Self-managed nodes
For supported cloud providers, Cloudfleet supports autoprovisioning the compute nodes using the node auto-provisioner. For on-premises infrastructure, you need to manually provision the compute nodes and register them with Cloudfleet. This guide explains how to set up Cloudfleet with on-premises infrastructure. Besides on-premises infrastructure, you can also use this guide to add nodes to the CFKE clusters from other cloud providers that are not supported by Cloudfleet’s Node Auto-provisioner.
Self-managed nodes are Linux machines that you provision and give to CFKE to allow it to run workloads on them. This allows you to use your own hardware or third-party cloud resources to expand your cluster. Self-managed nodes act as equal members of the cluster and can run any workload that their hardware supports.
Requirements
To be able to add self-managed nodes to your cluster, your node must meet the following requirements:
- Your node must run Ubuntu 22.04 or 24.04 (Red Hat Enterprise Linux and variants are on the roadmap)
- You must have SSH access from a bastion host or your local workstation with root access
- Your node must have egress internet access
Please note that egress internet access is required for the self-managed nodes to be able to communicate with the CFKE control plane and establish VPN connections with other nodes in the cluster. If two self-managed nodes are in the same network and have a connection via a private IP, they communicate with each other over the private network. In this case, the VPN between nodes is still established and node-to-node communication is encrypted.
Adding self-managed nodes
- Install the Cloudfleet CLI on a workstation by following the instructions here and configure it for your account.

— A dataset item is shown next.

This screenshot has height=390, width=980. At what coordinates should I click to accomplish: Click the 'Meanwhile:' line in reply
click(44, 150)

- Run the following command to add a self-managed node to your cluster:
cloudfleet clusters add-self-managed-node CLUSTER_ID --host HOST_IP --ssh-username SSH_USERNAME --ssh-key SSH_KEY_LOCATION --ssh-port SSH_PORT --region DATACENTER_REGION --zone DATACENTER_ZONE
region
, and zone
are mandatory flags that you can use to specify, region, and zone of the node. These are arbitrary strings that you can use to identify region, and zone of the node. You can use any string that makes sense to you and these values are translated to node labels in the Kubernetes cluster and can be used to schedule workloads to specific nodes. The best practice is to use the datacenter region as the region value and the failure domain (e.g. rack) as the zone value.
- You can omit the –username flag if your node uses the default username root.

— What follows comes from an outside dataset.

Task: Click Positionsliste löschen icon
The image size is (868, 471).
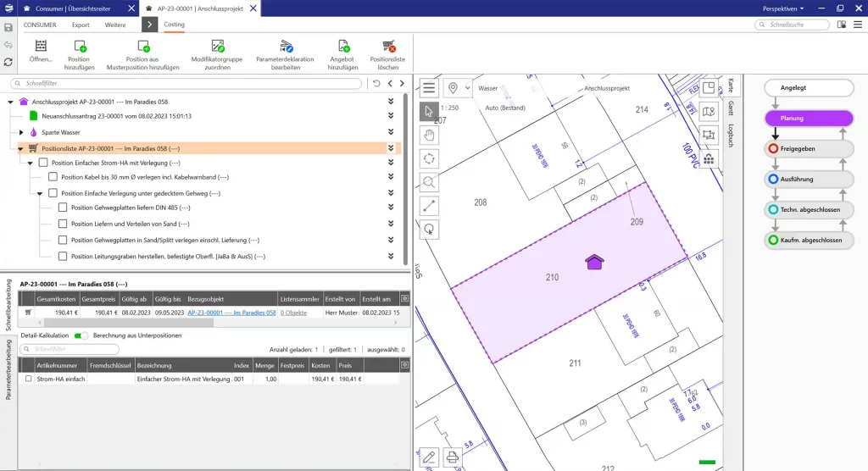Action: pos(388,47)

- You can omit the –ssh-key flag if you have an SSH agent running and the key is added to the agent.
- You can omit the –ssh-port flag if your node uses the default SSH port 22. After running the command, the CLI will install the required packages and automatically add the node to your cluster. You can verify that the node is added by running the following command:
kubectl get nodes
Adding NVIDIA Accelerator support
If you have a self-managed node with an NVIDIA GPU, you can enable GPU support by adding the --install-nvidia-drivers
flag to the add-self-managed-node
command. This will not only install the NVIDIA drivers but also install and configure the NVIDIA container runtime on the node. The NVIDIA drivers are installed from Ubuntu’s official repository and the NVIDIA container runtime is installed from the NVIDIA container runtime repository.
Please note that the usage of the NVIDIA drivers is subject to the NVIDIA Driver License Agreement. By using the NVIDIA drivers, you agree to the terms of the NVIDIA Driver License Agreement.
NVIDIA driver enabled nodes are labeled with cfke.io/accelerator-manufacturer: NVIDIA
label and if the NVIDIA GPU is really installed on the node, the node capacity nvidia.com/gpu
field is updated with the number of GPUs on the node. You can use the following command to verify that the node is labeled correctly:
kubectl get node -o custom-columns=NAME:.metadata.name,CAPACITY:.status.capacity
After the node is initialized, please give it a few seconds until the capacity value is updated.
In addition to the default label added by Cloudfleet, you may need extra labels in some scenarios, for example, when you have different GPU models in the cluster. You have two options to add extra labels to the node:
You can use kubectl label command to add extra labels to the node. For example, to add a label
cfke.io/accelerator-name: V100
to a node, you can run the following command:kubectl label node NODE_NAME cfke.io/accelerator-model=V100
You can use the Node Feature Discovery project to automate labelling nodes based on their hardware features. The Node Feature Discovery project is a Kubernetes SIG project that discovers hardware features of nodes in a Kubernetes cluster and advertises them as labels on the nodes. Please note that the Node Feature Discovery project is not maintained by Cloudfleet and you should refer to the project’s documentation for more information.
For more information and examples about how to use NVIDIA GPUs on Cloudfleet Kubernetes Engine, please refer to the scheduling workloads on GPUs.
For more information about the usage of GPU’s on Kubernetes please refer to the official Kubernetes documentation.